Transcribe each entry exactly; skip the images.

Saved entries:
_ _ _ _ _ _ _
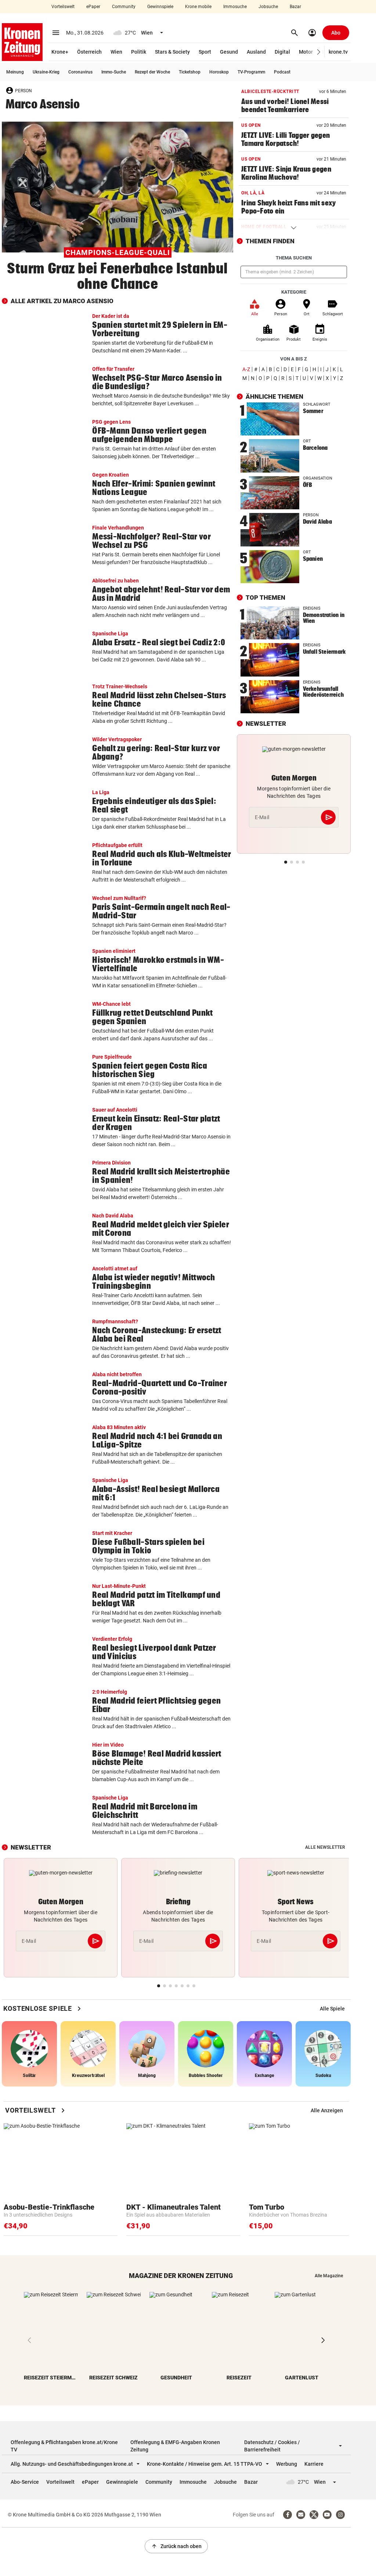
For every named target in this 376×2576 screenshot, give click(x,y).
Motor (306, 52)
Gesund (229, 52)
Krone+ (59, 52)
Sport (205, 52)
_ _ _ _ _ _ _
Answer box:
For every named target in this 376×2576 screenshot, give click(x,y).
Motor (306, 52)
Gesund (229, 52)
Krone+ (59, 52)
Sport (205, 52)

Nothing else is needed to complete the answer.